Copan started his career by working on the pastoral staff of First Presbyterian Church in Schenectady, NY from July 1989 – December 1995. He also served as a volunteer campus minister for InterVarsity Christian Fellowship at Union College from 1992 – 1995.

He was an Adjunct Associate Professor of Philosophy of Religion/Systematic Theology at Trinity International University (Deerfield, Illinois) from September 1996 – May 1998, and returned as a Visiting associate professor from June 2000 – June 2003. He was a Visiting associate professor of Christian Thought at Alliance Theological Seminary in Nyack, NY from January 2002 – January 2004. He was Adjunct Associate Professor of Theology and Philosophy at Bethel Seminary in St. Paul, MN from Fall 2003 – March 2004.

He has lectured and debated at many universities over the course of his career, including the University of Helsinki (2016), Aarhus University in Denmark (2015), Moscow State University (2002), Cal Poly (2009), Nanyang University in Singapore (2019), the University of Reading (2017), Cambridge University (2017), Wycliffe Hall, Oxford University (2017) and Oriel College, Oxford University (2024), Boston College (2001, 2002) and Boston College Law School (2012), the University of Miami (2009), the University of Northern Colorado (2005), Harvard University (2000), and many others.

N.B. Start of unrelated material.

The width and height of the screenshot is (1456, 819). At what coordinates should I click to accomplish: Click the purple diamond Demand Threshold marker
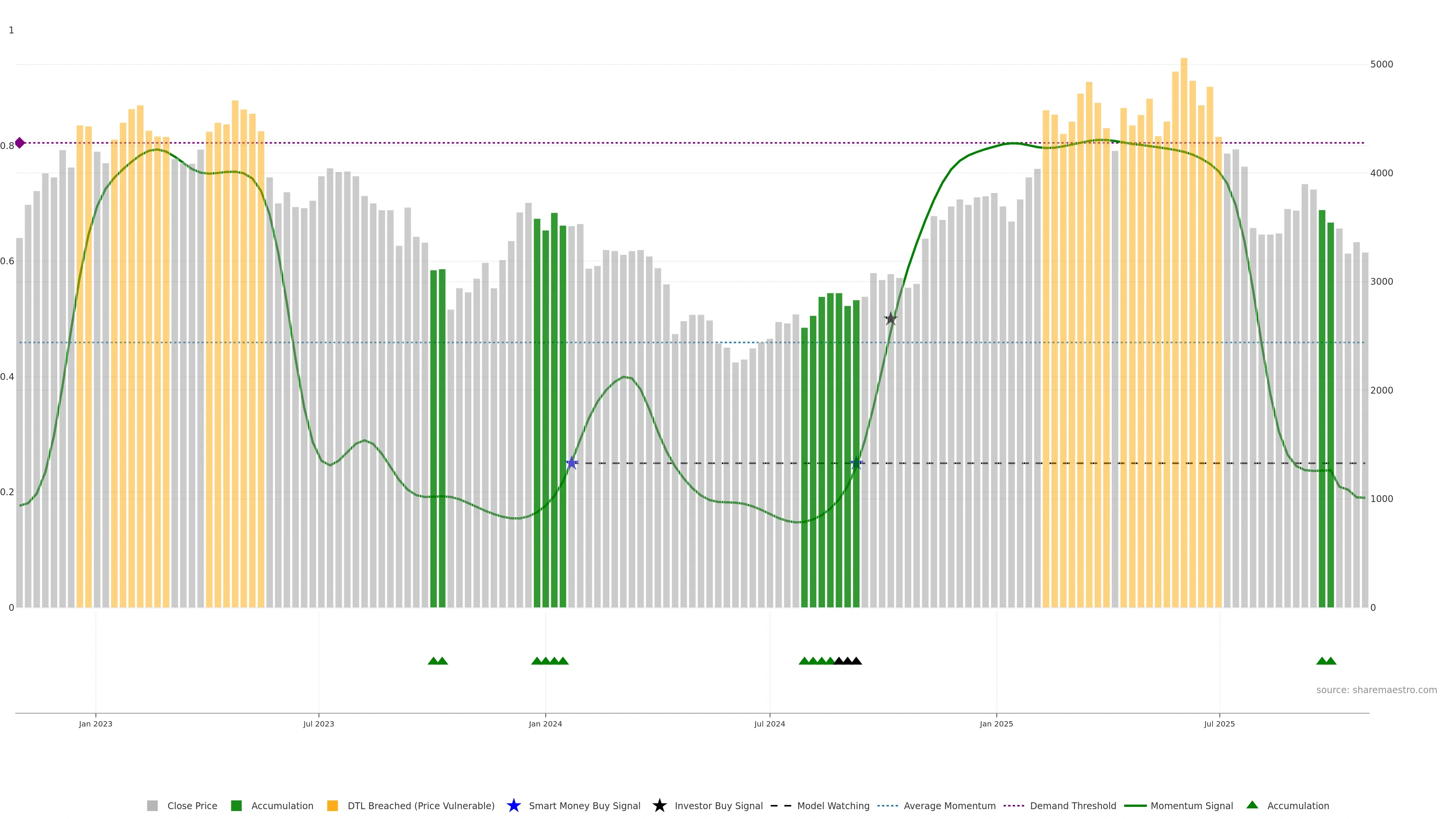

Currently, Copan holds the Pledger Family Chair of Philosophy and Ethics, and is a professor of Philosophy and Ethics at Palm Beach Atlantic University in West Palm Beach, FL, where he has worked since 2004. He helped establish the university's M.A. in Philosophy of Religion program, which began in 2021. Additionally, an undergraduate degree in Apologetics at Palm Beach Atlantic University was launched in August 2022, with Copan teaching several of its courses.

==Views==

===Atheism===
He has criticized the presumption of atheism (i.e., the notion that atheism should be one's default position when evaluating arguments over the existence of God). He argues that such a position rigs the rules, since atheism is just as much a claim to knowledge as theism. The only natural default position is agnosticism. Copan cites atheists such as Baggini and Flew in arguing that atheism is not a mere lack of belief but a rejection of belief in God or gods. He argues that atheists often slide into defending agnosticism when asked for reasons for their view.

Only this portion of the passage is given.